*** Dataset records Section Begins ***

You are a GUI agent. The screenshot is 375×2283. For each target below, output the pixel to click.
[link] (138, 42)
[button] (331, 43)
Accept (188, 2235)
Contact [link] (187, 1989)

*** Dataset records Section Ends ***
*** Dataset records Section Begins ***

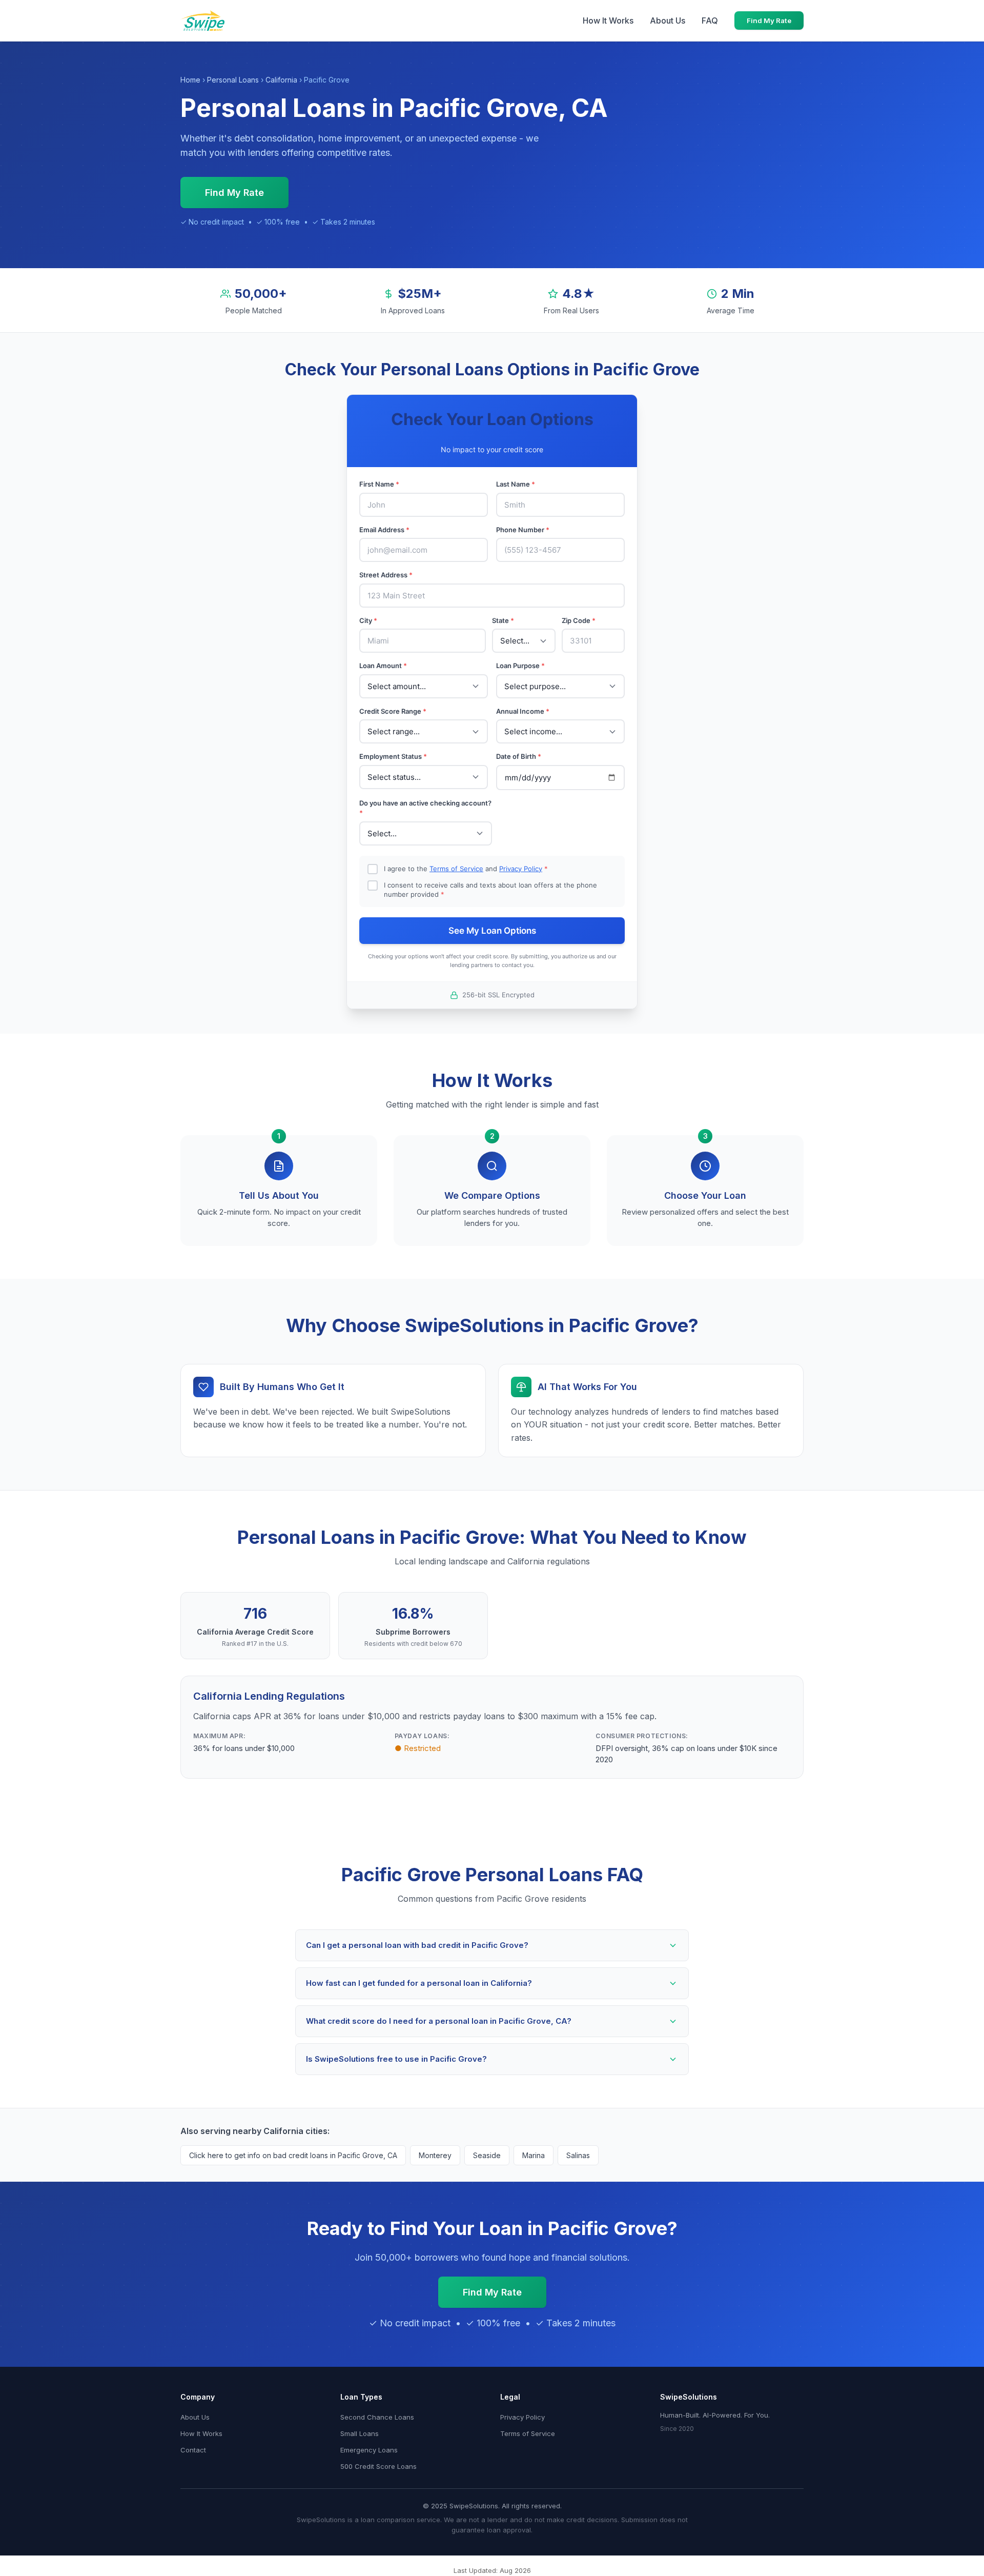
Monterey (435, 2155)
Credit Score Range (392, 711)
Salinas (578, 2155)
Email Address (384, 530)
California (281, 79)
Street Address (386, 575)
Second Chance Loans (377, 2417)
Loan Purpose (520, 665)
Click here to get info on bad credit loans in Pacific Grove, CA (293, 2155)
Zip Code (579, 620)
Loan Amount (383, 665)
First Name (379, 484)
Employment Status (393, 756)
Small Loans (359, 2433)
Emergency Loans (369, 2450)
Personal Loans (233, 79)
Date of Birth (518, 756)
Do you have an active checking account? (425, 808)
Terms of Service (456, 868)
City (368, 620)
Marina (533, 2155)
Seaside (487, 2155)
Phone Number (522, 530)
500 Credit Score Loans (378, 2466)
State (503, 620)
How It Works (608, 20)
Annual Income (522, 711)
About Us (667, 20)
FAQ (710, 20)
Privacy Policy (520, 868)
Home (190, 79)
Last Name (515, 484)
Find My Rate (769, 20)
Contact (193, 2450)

*** Dataset records Section Ends ***

From the listing above, copy every line that holds the string "Score".

Credit Score Range (392, 711)
500 Credit Score Loans (378, 2466)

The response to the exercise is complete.